Maurice, bonjour
Je vais essayer de rentrer dans le débat sans polémique inutile, sinon sans (mauvaises ?) plaisanteries comme d’habitude..
Je vous laisse donc la responsabilité des affirmations contenues dans les deux premiers paragraphes, elles ont le mérite d’indiquer d’emblée vos préférences.
Au vu de son énoncé, je ne peux qu’être d’accord avec votre voeu de revenir "se mettre au vert"
Cela appelle toutefois quelques commentaires sur des visions différentes des buts et d’omissions vis-à vis des conséquences à assumer si on fait ces choix.
le recours aux cultures propres ...... entraine une baisse des rendements, mais c’est une impérieuse nécessité, 100 % d’accord avec vous.
Que le surcroit de travail nécessaire le soit pour consacrer une plus grande surface cultivable aux mêmes besoins qu’actuellement, j’en suis moins convaincu.
Les actuelles jachères sont bel et bien motivées par une surproduction, sauf erreur de ma part ?
Que le revenu des agriculteurs soit majoritairement assuré par des mécanismes d’aide fasse débat est une donnée à prendre en compte dans le raisonnement. Je ne serais pas opposé à une telle solidarité si elle s’exerçait dans un but tel que la contribution à l’indépendance énergétique, par exemple.
mettre au vert les sans emploi et les ghettos, pourquoi pas, dois-je m’interdire de plaisanter sur le "pour que les gens vivent ensemble" ?
Entendez-vous par là que les citadins "nantis" voient ainsi s’éloigner les sources de leurs peurs ?
Le retour aux moyens de transport "propres" (quoique la traction animale ? crottinesque et anodine boutade :) ) je ne suis pas sûr que le paysan beauceron vous suive sur ce terrain et la géographie française n’est pas la géographie égyptienne.
Et si le Paradis est perdu, ce n’est pas moi qui ai inventé cette histoire de pomme, n’est-ce pas ?
Allez, je clos le chapitre gaudriole et comme d’habitude, je mets au pot mes éléments de réflexion qui se présentent, j’en suis désolé pour les "décisionnaires", plus souvent sous la forme de questions à se poser que de réponses que j’aurais l’outrecuidance de vouloir apporter à moi tout seul (je suis le seul visé par cette dernière affirmation).
Quel est le but de l’agriculture française ? Etre suffisamment productive pour nourrir notre population ou productiviste pour nous permettre d’équilibrer notre balance commerciale (dans des conditions de libre concurrence mises en doute ?
L’arrivée des bio-machins change t’elle la donne en fournissant de nouveaux débouchés, dans quelle mesure ces nouveaux débouchés, ceux-ci sont-ils contradictoires avec le productivisme ?
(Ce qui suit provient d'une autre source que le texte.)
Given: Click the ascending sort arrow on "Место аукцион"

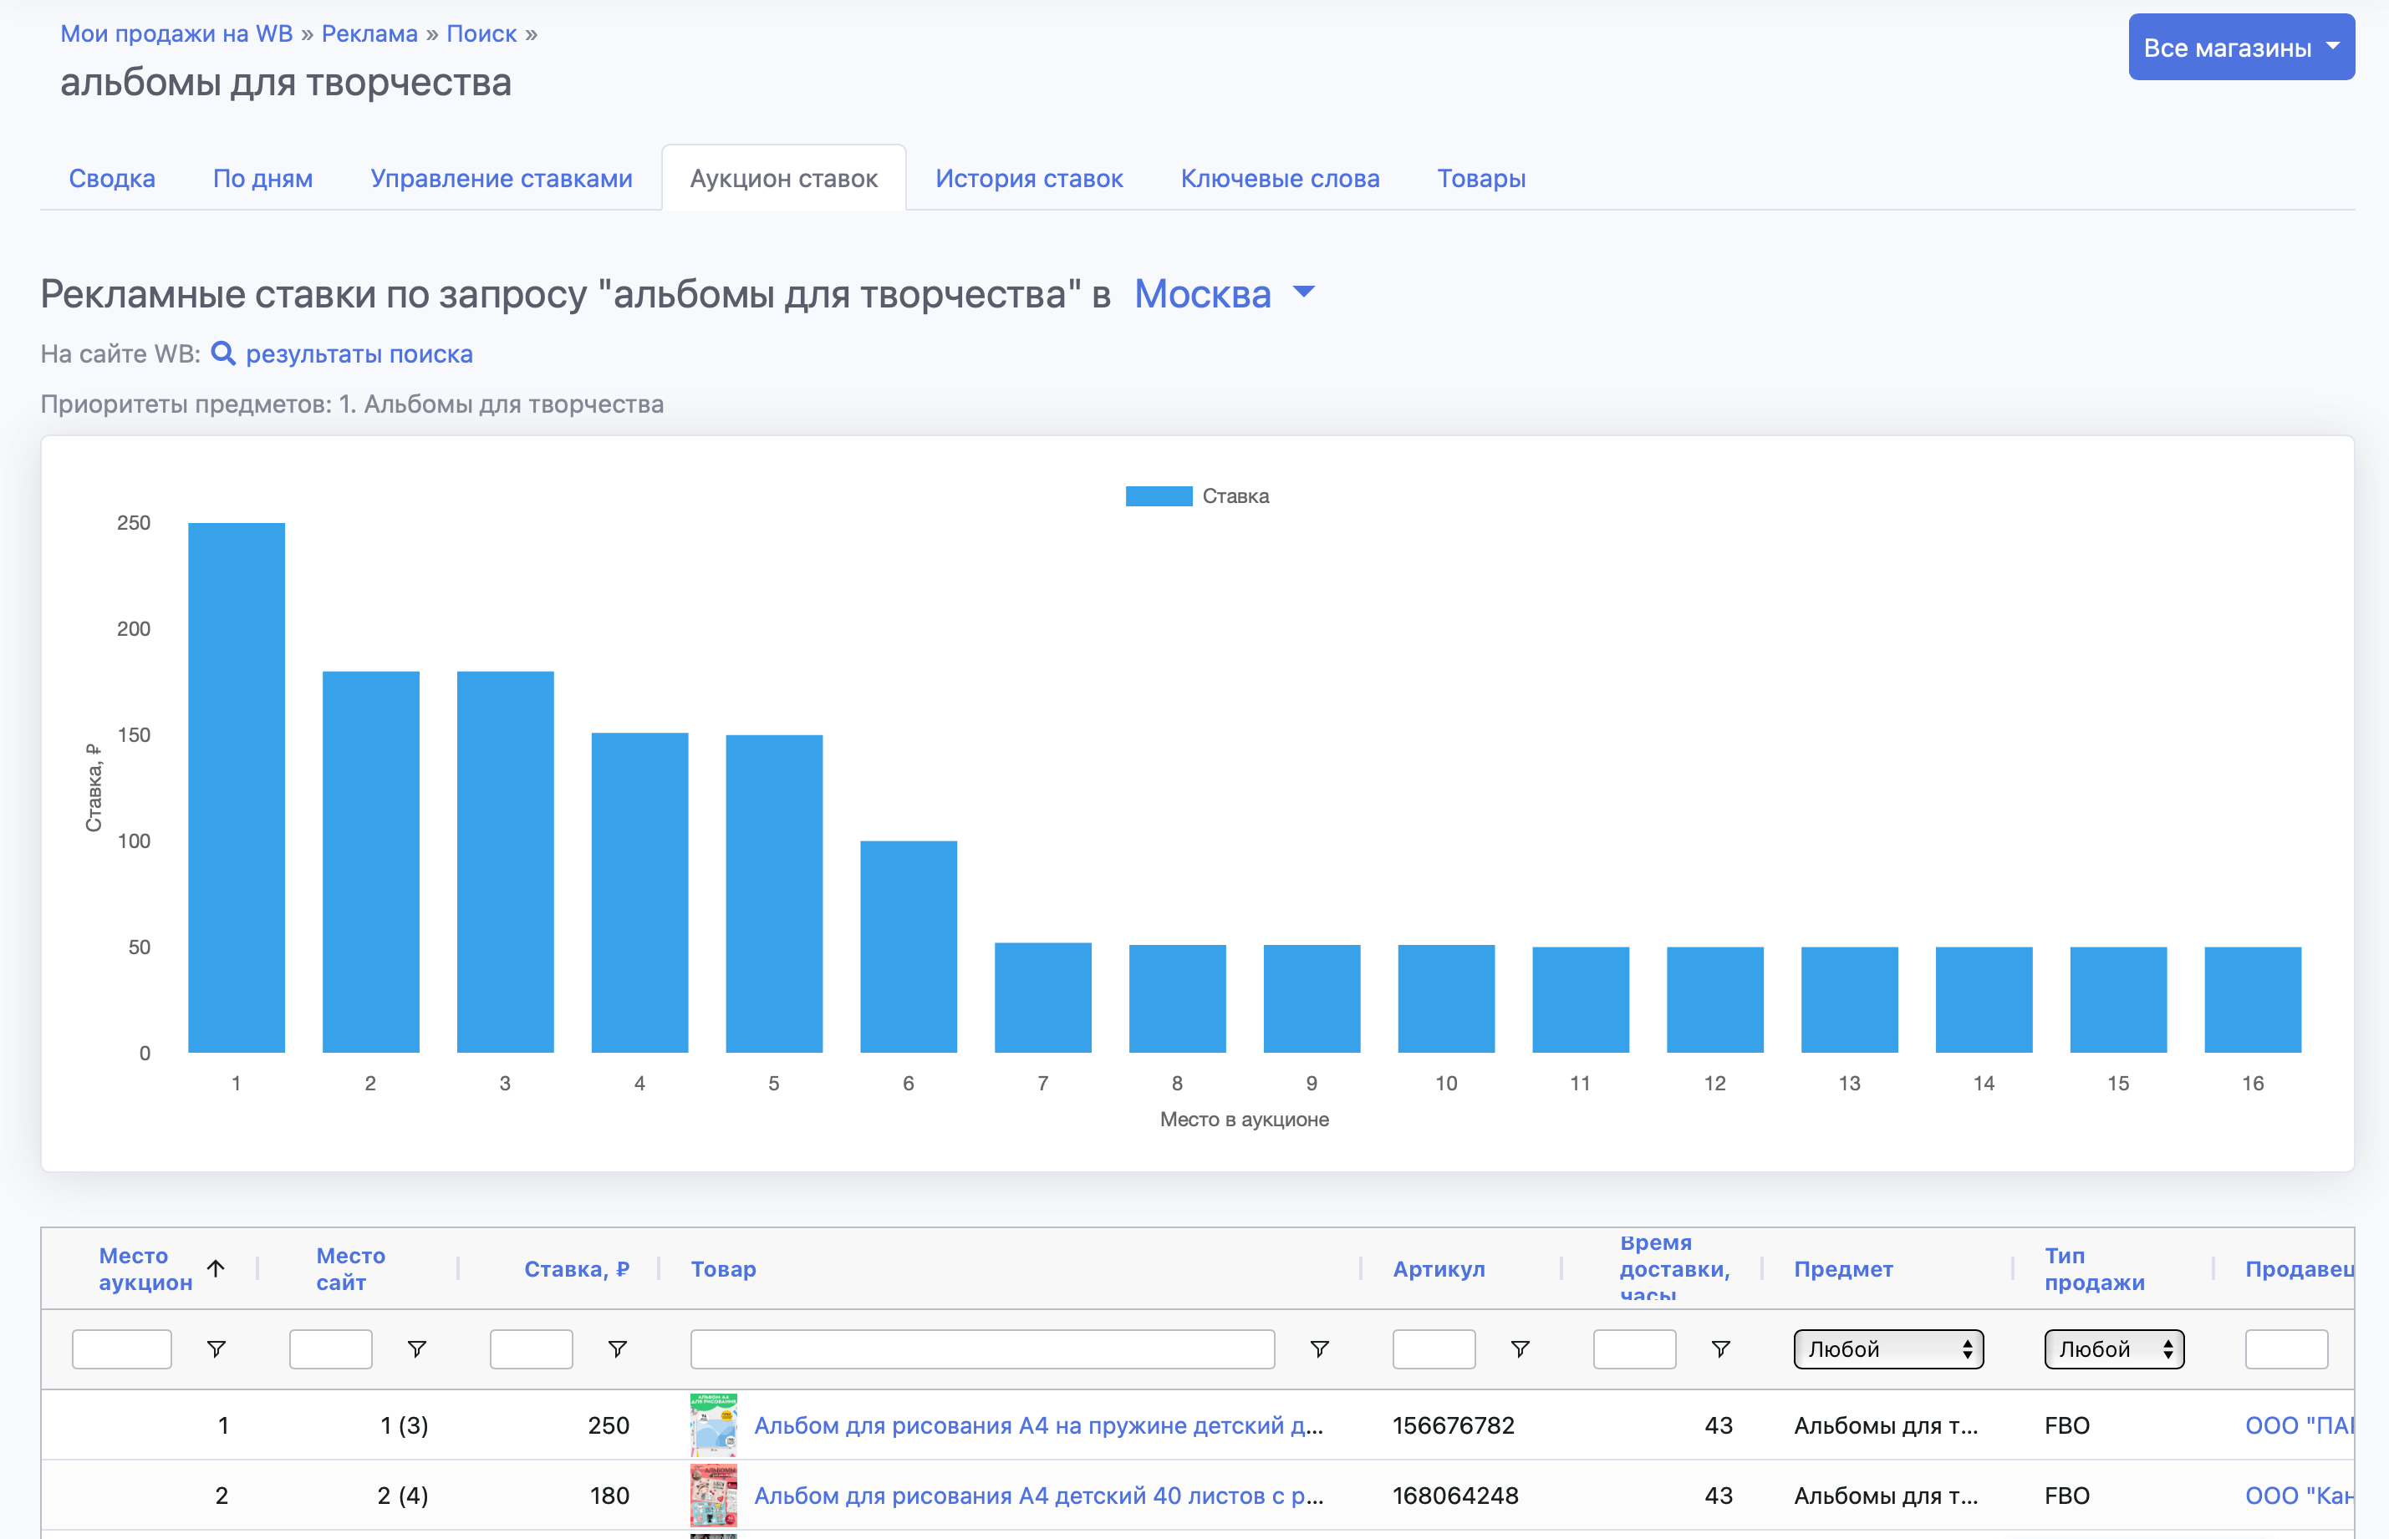Looking at the screenshot, I should tap(217, 1267).
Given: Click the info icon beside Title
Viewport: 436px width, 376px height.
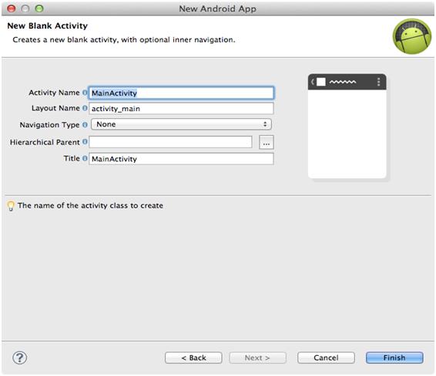Looking at the screenshot, I should [85, 158].
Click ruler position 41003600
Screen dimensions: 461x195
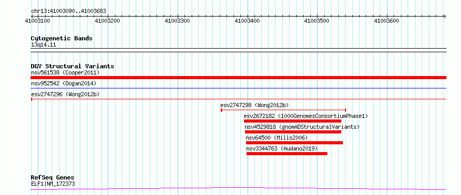386,21
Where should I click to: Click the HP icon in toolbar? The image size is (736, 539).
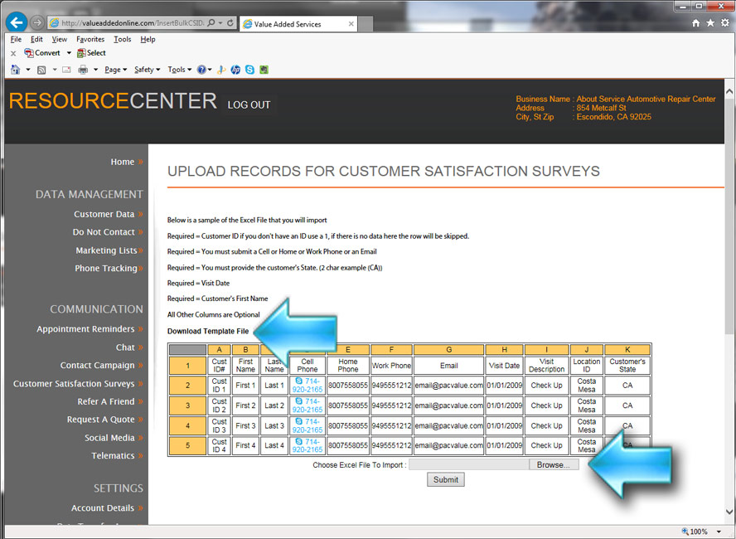pyautogui.click(x=235, y=70)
En vertu de l’égalité entre les français devant l’accès aux services publics le rôle de l’Etat ne va t’il pas devoir être renforcé ? L’exode rural a bien arrangé le raisonnement concentrant les services publics vers des entités "économiquement viables".
Le transport ? les "ruraux" seront-ils favorisés par les possibilités d’auto-subsistance et les "citadins" par les économies d’échelle dans les chaines de distribution de produits alimentaires ? "vachement " égalitaire " dans l’accès aux biens de consommation. Quoique les quincailleries valaient bien les Leroy-Merlin ! J’ai aussi des colporteurs parmi mes ancêtres identifiés.
Et pour optimiser tout ça le Dieu Electron d’est mis à notre service, il est infatigable, il s’agite sans cesse (ah, si on pouvait le mettre en boite pour pas cher !)
Retour à la gaudriole : n’est-ce pas là une vision nostalgique qui risque de nous ramener à l’URSS des grandes étendues et des kolkhozes ? Vous savez, aux côtés des bouquins de Raymond Devos et Pierre Desproges, des BD de Franquin (Gaston Lagaffe et Idées noires", du "Principe de Peter" et des "Lois de Parkinson" je trouve et relis souvent l’innénarable "Le communisme est-il solubles dans l’alcool".
Merci Maurice d’avoir démarré ce fil.